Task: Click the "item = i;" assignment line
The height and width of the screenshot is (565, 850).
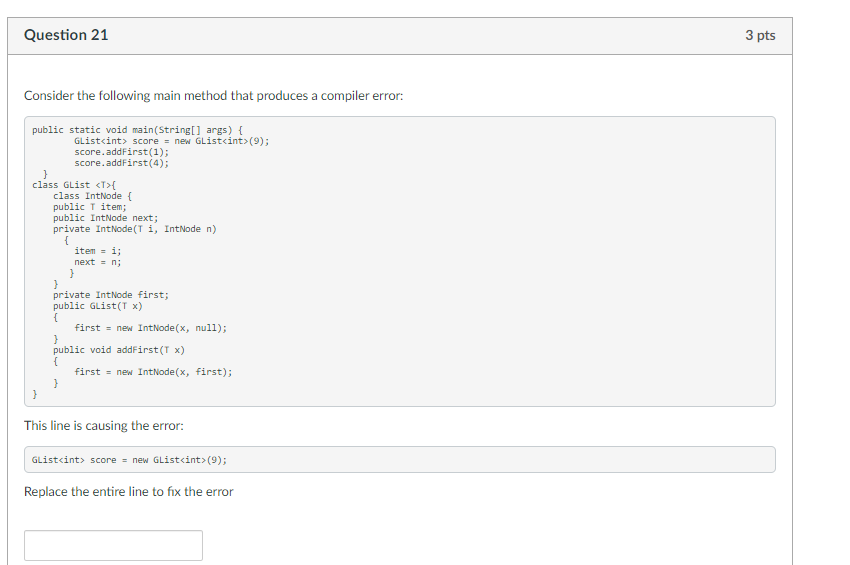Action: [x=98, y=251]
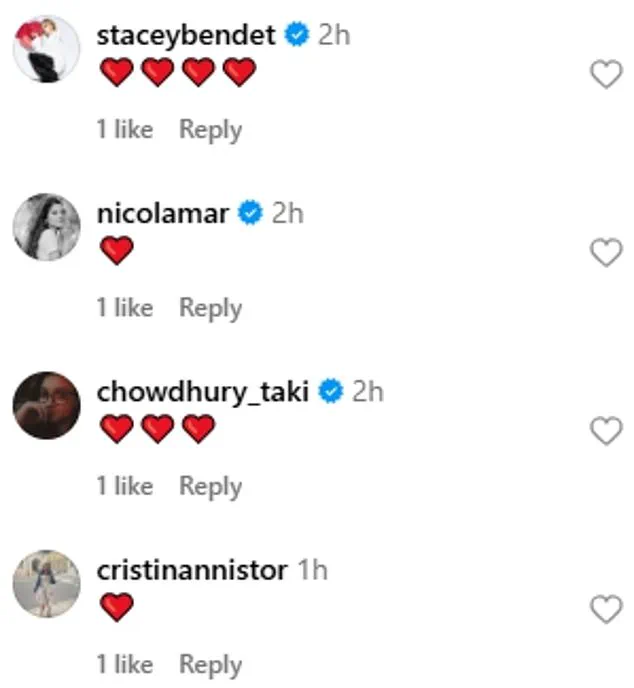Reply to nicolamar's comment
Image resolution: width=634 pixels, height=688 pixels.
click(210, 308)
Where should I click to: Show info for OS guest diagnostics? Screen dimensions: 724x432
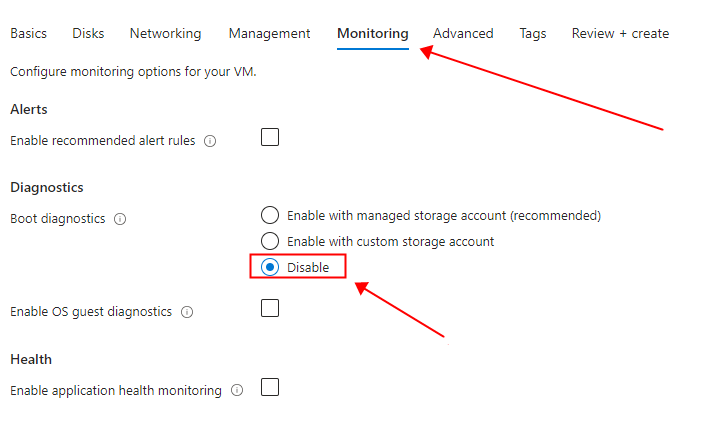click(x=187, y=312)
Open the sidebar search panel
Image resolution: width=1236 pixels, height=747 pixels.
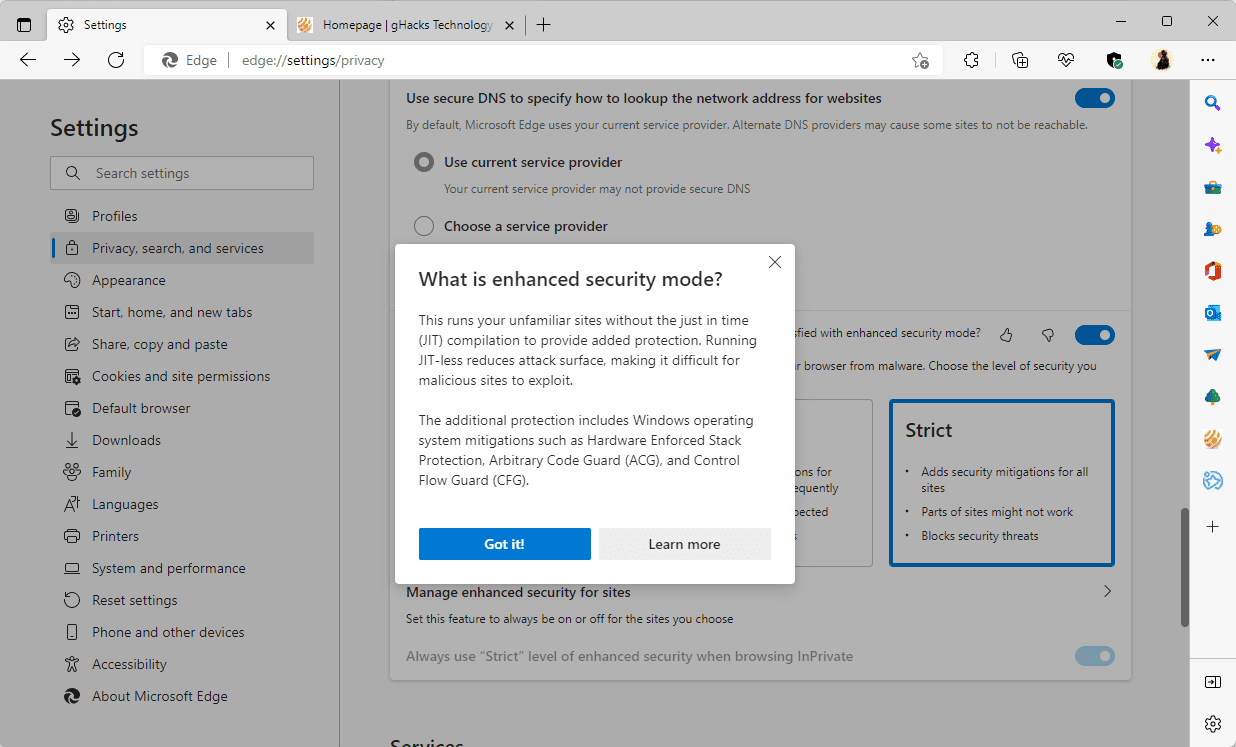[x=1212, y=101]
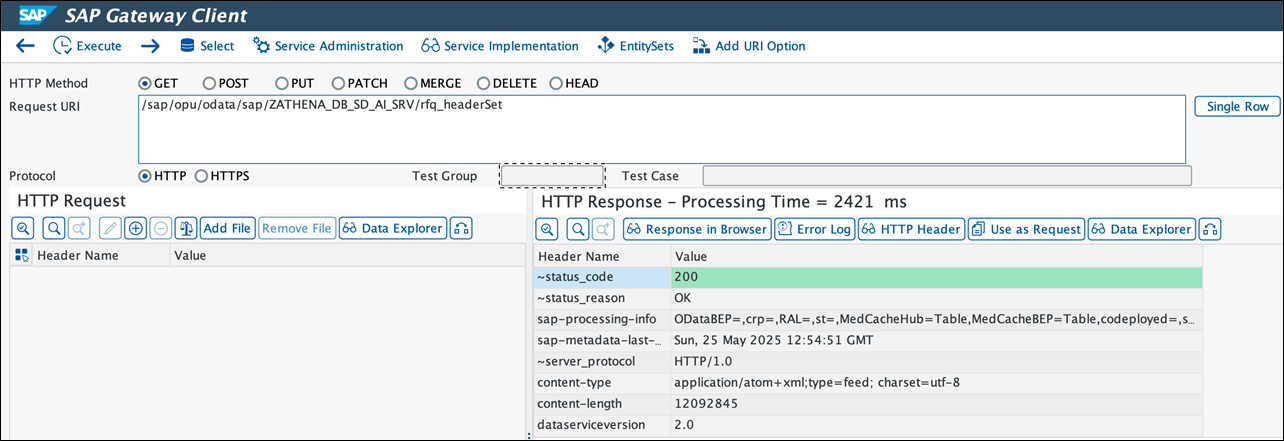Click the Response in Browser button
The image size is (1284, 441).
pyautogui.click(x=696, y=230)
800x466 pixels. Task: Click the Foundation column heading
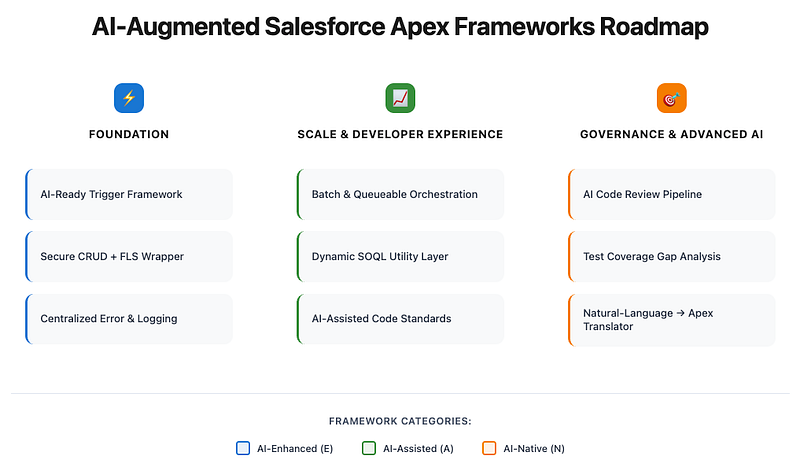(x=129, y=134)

___

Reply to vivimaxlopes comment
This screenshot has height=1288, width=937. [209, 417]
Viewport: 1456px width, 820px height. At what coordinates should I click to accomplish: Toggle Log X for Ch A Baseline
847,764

___

| Exercise aim |
Of the lines above, quote exactly those from the one with "The height and" through the one with "Open the sidebar search panel", ends included; pictures stay out.

| Exercise result |
The height and width of the screenshot is (565, 850).
Action: [x=98, y=251]
Reply to nicolamar's comment
Image resolution: width=634 pixels, height=688 pixels.
click(210, 308)
Where should I click to: Show info for OS guest diagnostics? Screen dimensions: 724x432
click(x=187, y=312)
Open the sidebar search panel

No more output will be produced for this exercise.